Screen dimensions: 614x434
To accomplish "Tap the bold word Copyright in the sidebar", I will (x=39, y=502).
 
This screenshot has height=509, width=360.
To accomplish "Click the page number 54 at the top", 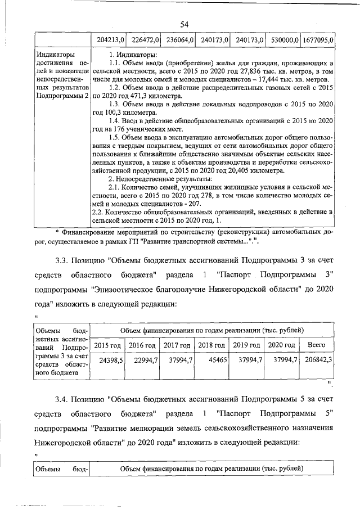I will click(184, 24).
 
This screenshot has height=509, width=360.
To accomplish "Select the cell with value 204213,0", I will click(110, 40).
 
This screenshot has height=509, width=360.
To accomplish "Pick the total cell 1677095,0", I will click(318, 40).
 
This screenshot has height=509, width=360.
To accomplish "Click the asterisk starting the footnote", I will click(57, 232).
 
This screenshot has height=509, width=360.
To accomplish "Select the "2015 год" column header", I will click(107, 345).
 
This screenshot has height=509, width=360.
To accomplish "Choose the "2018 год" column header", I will click(212, 345).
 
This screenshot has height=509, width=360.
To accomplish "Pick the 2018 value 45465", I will click(217, 359).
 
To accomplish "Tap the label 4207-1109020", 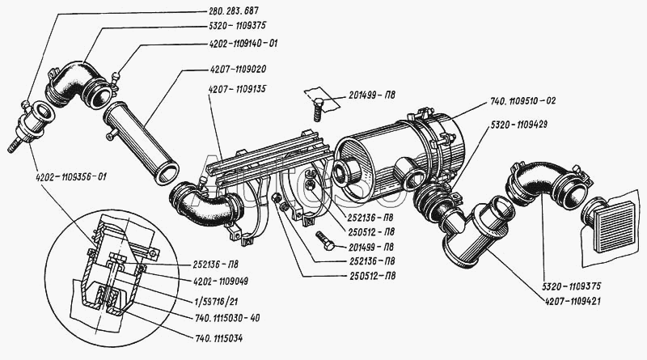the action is coord(238,70).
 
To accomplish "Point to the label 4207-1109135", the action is coord(238,89).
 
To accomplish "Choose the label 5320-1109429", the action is coord(518,125).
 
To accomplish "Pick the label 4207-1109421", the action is coord(573,302).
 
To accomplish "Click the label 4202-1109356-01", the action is coord(69,177).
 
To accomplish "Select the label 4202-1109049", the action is coord(220,282).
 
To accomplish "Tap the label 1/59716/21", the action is coord(216,302).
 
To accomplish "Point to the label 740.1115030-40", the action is coord(227,318).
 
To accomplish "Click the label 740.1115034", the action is coord(218,338).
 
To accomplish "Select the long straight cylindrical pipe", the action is coord(141,142).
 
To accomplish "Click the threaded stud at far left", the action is coord(15,146).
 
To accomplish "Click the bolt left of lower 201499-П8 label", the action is coord(326,242).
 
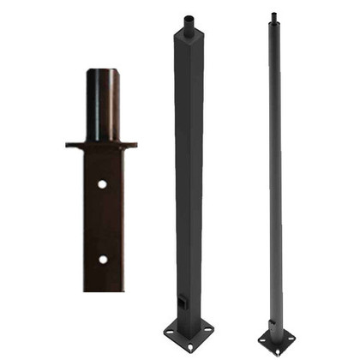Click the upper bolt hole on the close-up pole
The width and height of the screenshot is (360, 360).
[102, 184]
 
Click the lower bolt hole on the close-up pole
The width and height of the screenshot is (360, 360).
[102, 258]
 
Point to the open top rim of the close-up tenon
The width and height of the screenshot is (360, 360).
[102, 71]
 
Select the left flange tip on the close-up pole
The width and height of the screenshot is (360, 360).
[69, 145]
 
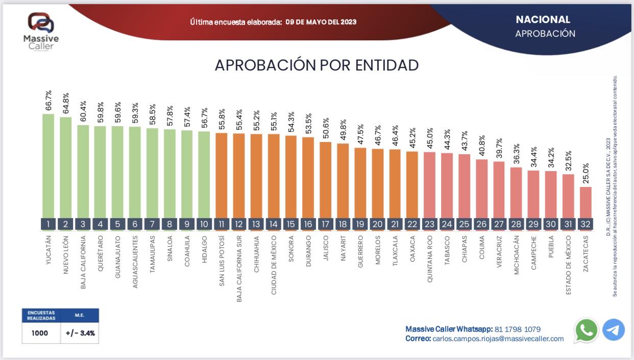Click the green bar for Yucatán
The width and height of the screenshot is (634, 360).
coord(48,166)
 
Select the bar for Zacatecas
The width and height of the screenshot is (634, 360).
coord(586,202)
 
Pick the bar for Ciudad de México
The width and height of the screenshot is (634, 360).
coord(274,176)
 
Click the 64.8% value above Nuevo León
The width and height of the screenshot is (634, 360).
coord(66,104)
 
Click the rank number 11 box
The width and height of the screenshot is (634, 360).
coord(222,224)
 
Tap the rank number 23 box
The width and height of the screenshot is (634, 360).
coord(430,224)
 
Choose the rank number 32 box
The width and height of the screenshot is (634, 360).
coord(586,224)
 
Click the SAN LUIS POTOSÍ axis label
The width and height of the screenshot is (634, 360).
coord(222,260)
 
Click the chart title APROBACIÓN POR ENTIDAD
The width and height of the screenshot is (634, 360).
coord(316,65)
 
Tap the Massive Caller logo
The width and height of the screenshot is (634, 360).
coord(41,31)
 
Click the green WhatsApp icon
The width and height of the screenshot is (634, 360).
coord(587,330)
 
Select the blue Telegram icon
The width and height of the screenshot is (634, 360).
coord(614,330)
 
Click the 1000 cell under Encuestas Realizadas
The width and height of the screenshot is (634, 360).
coord(39,333)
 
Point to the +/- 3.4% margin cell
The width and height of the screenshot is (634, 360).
coord(80,333)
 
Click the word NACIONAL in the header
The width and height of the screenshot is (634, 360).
coord(543,20)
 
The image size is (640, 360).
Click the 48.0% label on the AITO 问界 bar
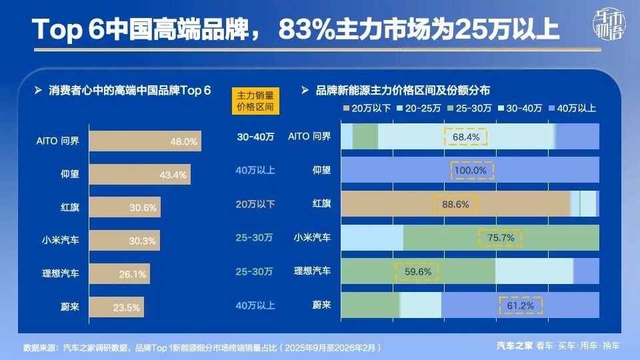(x=183, y=141)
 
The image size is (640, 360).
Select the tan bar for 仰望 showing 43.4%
(x=139, y=174)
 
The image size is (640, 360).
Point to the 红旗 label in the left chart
(x=70, y=207)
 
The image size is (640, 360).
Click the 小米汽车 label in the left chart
(x=61, y=240)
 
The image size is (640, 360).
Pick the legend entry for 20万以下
(x=366, y=108)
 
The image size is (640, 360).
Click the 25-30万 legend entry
(x=470, y=108)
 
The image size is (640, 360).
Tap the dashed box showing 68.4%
(x=466, y=137)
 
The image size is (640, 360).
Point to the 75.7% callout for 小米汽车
(x=501, y=237)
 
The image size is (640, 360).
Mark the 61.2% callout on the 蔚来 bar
(x=520, y=305)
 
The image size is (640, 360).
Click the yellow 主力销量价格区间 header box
(x=255, y=101)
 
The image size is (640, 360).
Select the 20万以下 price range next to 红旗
(x=255, y=205)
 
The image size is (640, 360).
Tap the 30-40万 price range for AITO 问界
(x=255, y=137)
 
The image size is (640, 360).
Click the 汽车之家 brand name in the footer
(x=514, y=345)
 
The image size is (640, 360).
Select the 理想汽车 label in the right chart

◆ TASK DETAILS
Quote the records word for word, starting at the line that contains "Tap the Massive Caller logo" and ending at the line that contains "coord(39,333)".

◆ ANSWER TO THE EXERCISE
Tap the Massive Caller logo
The width and height of the screenshot is (634, 360).
coord(41,31)
 
Click the green WhatsApp icon
The width and height of the screenshot is (634, 360).
coord(587,330)
 
Select the blue Telegram icon
The width and height of the screenshot is (634, 360).
coord(614,330)
 
Click the 1000 cell under Encuestas Realizadas
The width and height of the screenshot is (634, 360).
coord(39,333)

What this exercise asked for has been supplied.